• [DESCRIPTION OF THE TASK]: Leave the pictures behind and repeat all the entries exactly.
─── DATA PROVIDED ───
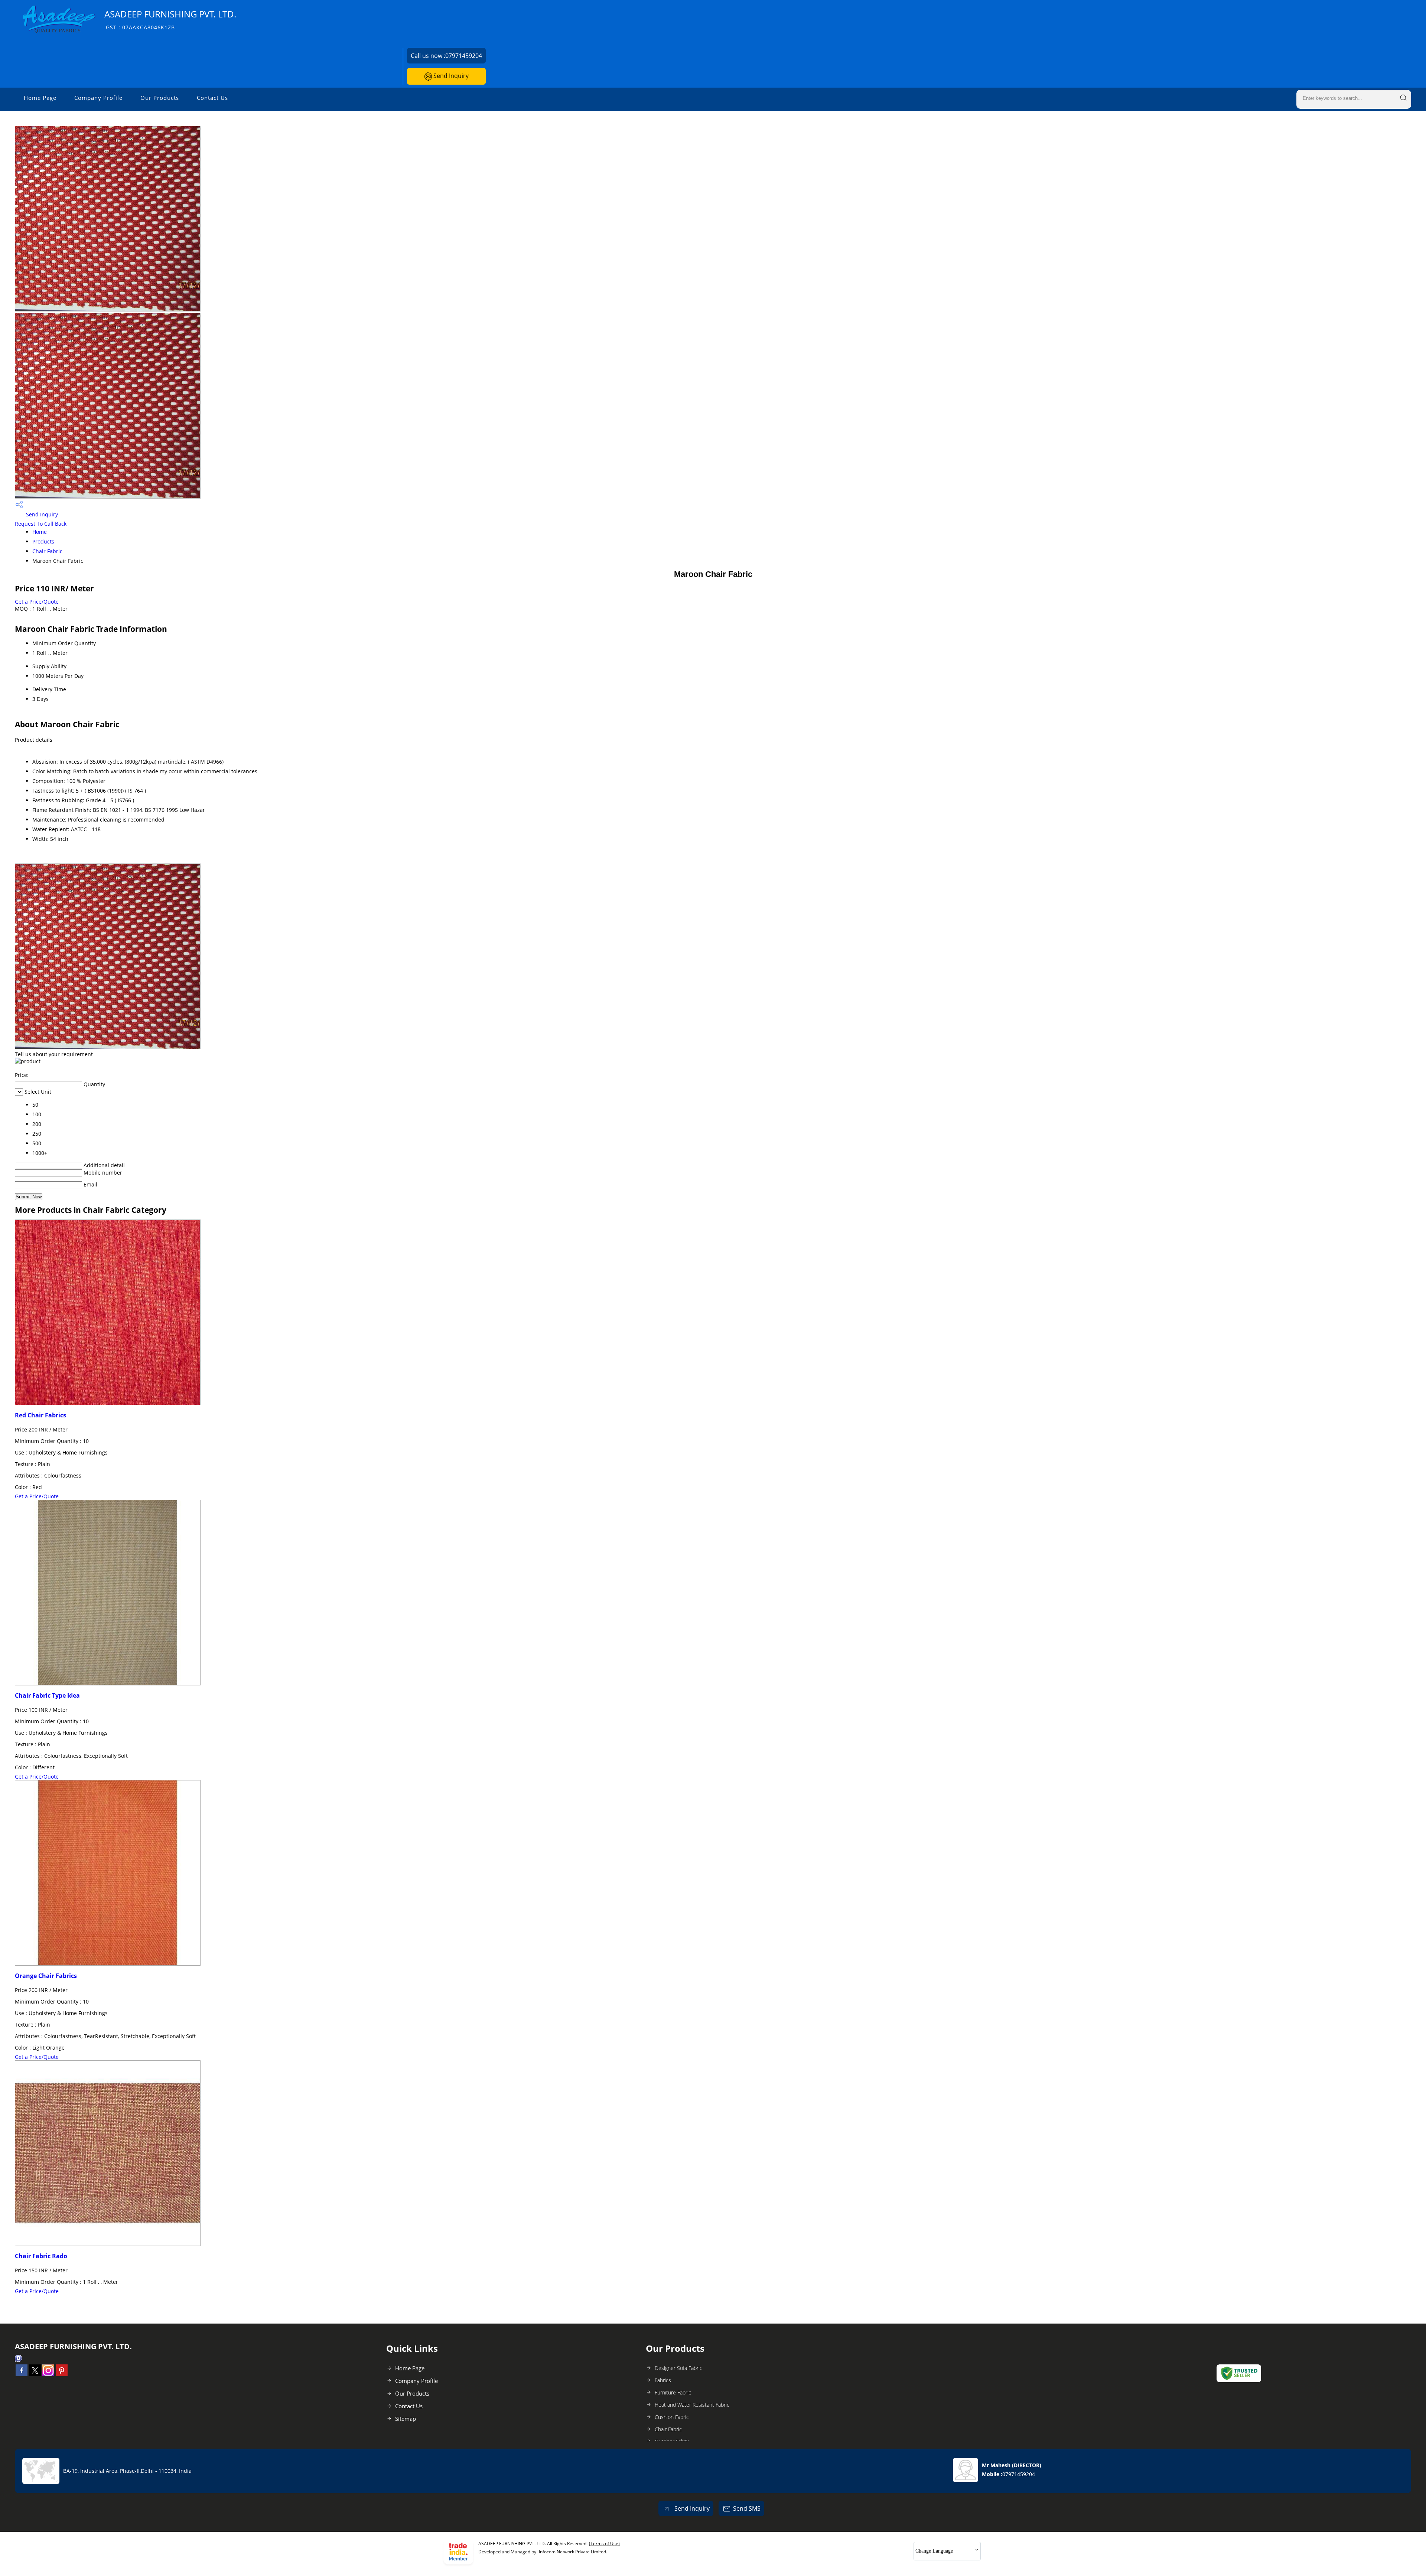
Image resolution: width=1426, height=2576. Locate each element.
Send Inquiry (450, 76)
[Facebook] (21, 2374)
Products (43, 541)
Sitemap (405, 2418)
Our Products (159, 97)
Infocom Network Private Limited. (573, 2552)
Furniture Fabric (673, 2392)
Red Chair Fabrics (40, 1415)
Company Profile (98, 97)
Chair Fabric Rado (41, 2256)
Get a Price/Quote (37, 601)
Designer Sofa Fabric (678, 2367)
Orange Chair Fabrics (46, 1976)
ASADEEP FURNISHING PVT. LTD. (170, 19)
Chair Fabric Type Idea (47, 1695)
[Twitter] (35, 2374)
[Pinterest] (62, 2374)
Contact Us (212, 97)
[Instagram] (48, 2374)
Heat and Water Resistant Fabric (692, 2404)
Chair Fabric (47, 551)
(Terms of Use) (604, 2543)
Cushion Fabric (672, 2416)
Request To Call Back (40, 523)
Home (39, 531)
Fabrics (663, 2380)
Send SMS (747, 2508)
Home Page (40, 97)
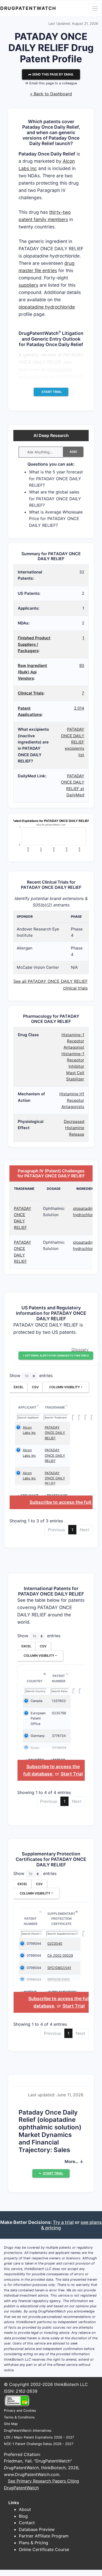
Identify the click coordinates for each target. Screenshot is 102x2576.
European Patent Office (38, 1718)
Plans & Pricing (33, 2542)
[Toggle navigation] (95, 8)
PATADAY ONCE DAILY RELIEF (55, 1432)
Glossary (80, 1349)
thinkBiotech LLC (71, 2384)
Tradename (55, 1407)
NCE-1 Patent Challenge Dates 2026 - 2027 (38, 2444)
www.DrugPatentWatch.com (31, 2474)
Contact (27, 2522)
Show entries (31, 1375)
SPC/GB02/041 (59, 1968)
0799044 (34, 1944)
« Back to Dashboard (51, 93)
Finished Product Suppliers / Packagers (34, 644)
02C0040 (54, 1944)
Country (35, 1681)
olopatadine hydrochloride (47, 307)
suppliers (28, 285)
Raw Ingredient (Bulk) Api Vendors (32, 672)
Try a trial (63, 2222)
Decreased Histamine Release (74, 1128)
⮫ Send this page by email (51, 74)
───
• [ANSWER SECTION]:
Image resolution: width=1426, height=2576. Locate each element.
Send Inquiry (450, 76)
[Facebook] (21, 2374)
Products (43, 541)
Sitemap (405, 2418)
Our Products (159, 97)
Infocom Network Private Limited. (573, 2552)
Furniture Fabric (673, 2392)
Red Chair Fabrics (40, 1415)
Company Profile (98, 97)
Chair Fabric Rado (41, 2256)
Get a Price/Quote (37, 601)
Designer Sofa Fabric (678, 2367)
Orange Chair Fabrics (46, 1976)
ASADEEP FURNISHING PVT. LTD. (170, 19)
Chair Fabric Type Idea (47, 1695)
[Twitter] (35, 2374)
[Pinterest] (62, 2374)
Contact Us (212, 97)
[Instagram] (48, 2374)
Heat and Water Resistant Fabric (692, 2404)
Chair Fabric (47, 551)
(Terms of Use) (604, 2543)
Cushion Fabric (672, 2416)
Request To Call Back (40, 523)
Home (39, 531)
Fabrics (663, 2380)
Send SMS (747, 2508)
Home Page (40, 97)
Identify the click coordinates for each target. Screenshot is 102x2576.
European Patent Office (38, 1718)
Plans & Pricing (33, 2542)
[Toggle navigation] (95, 8)
PATADAY ONCE DAILY RELIEF (55, 1432)
Glossary (80, 1349)
thinkBiotech LLC (71, 2384)
Tradename (55, 1407)
NCE-1 Patent Challenge Dates 2026 - 2027 (38, 2444)
www.DrugPatentWatch.com (31, 2474)
Contact (27, 2522)
Show entries (31, 1375)
SPC/GB02/041 (59, 1968)
0799044 (34, 1944)
« Back to Dashboard (51, 93)
Finished Product Suppliers / Packagers (34, 644)
02C0040 (54, 1944)
Country (35, 1681)
olopatadine hydrochloride (47, 307)
suppliers (28, 285)
Raw Ingredient (Bulk) Api Vendors (32, 672)
Try a trial (63, 2222)
Decreased Histamine Release (74, 1128)
⮫ Send this page by email (51, 74)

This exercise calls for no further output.